There are several strategies for dealing with inflammation. A lot of it has to do with what we ingest, be it food or medicinal products. But there are also lifestyle suggestions that are shown to help reduce inflammation.
An easy step to take to reduce inflammation is to construct an anti-inflammatory diet. The Arthritis Foundation put together a set of guidelines. Most of the foods on this list are also part of what’s called the “Mediterranean diet.” You’ll notice that it includes fish, nuts, produce, and olive oil. These foods are packed with antioxidants, omega-3 fatty acids, and good fats. A study published in the Journal of Physical Therapy Science noted that green tea has shown to significantly reduce inflammation in patients with rheumatoid arthritis–although the patients treated in the study drank a lot of it: 4 to 6 cups a day for 6 months. An antioxidant in green tea blocks the production of molecules that cause joint damage.
Just as there are foods that minimize inflammation, so are there foods that have been shown to exacerbate it. Some foods you should avoid even if you don’t deal with chronic information. These include processed foods with saturated fats and lots of sodium. You should also cut back on salt. And while an anti-inflammatory diet recommends olive oil, it warns against other oils, many of which contain omega-6 fatty acids, which, although the body needs them, shouldn’t be over-consumed. And although a little red wine can reduce inflammation, too much alcohol makes it worse.

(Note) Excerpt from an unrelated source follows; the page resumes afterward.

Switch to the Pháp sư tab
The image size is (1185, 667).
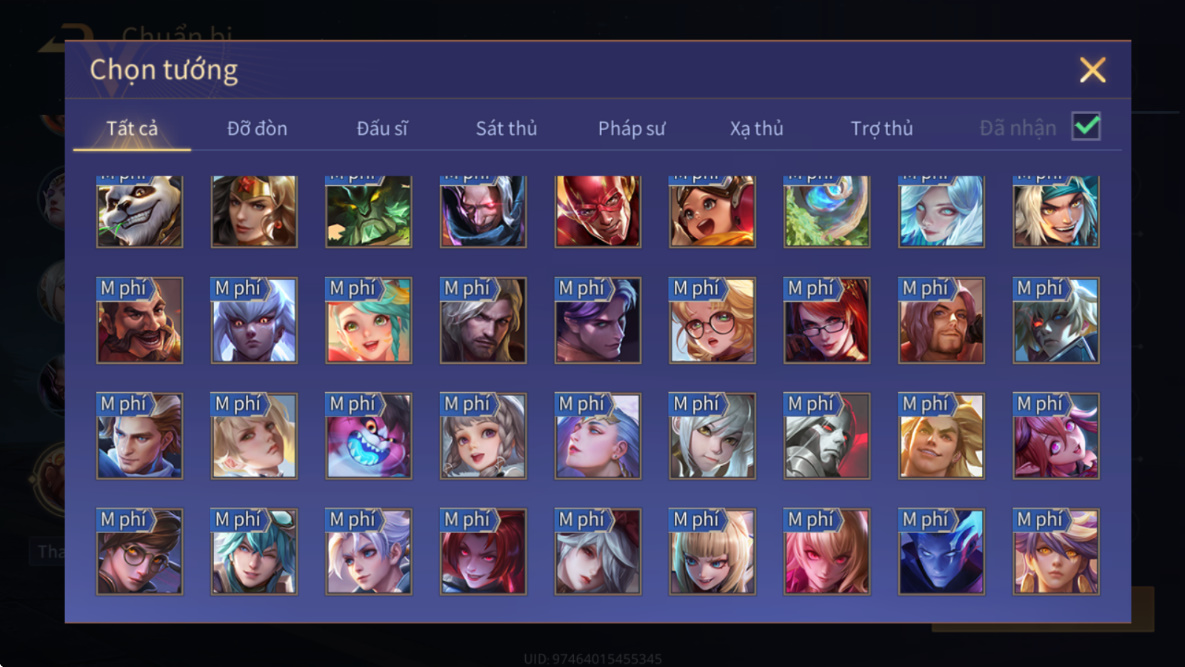pos(631,128)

Some people claim nightshades (like eggplant and tomato) increase their inflammation, but there hasn’t been much scientific evidence to back up that claim. Other people say that their symptoms reduced when they cut out gluten. While the gluten-free diet is certainly a bit of a fad, people who legitimately have celiac disease undoubtedly find that foods with gluten cause them sickness and pain. Those who can eat gluten should avoid refined carbohydrates in favor of whole grains. Refined carbs have a high glycemic index, which leads to the production of products that can increase inflammation.
For someone with an inflammatory bowel disease like Crohn’s disease or ulcerative colitis, diet becomes even more important, especially during a flare-up. Certain foods can trigger flares. While the trigger foods are specific to the person, they may include some of the foods on this list. Overall, avoiding low-residue foods are the best way to go.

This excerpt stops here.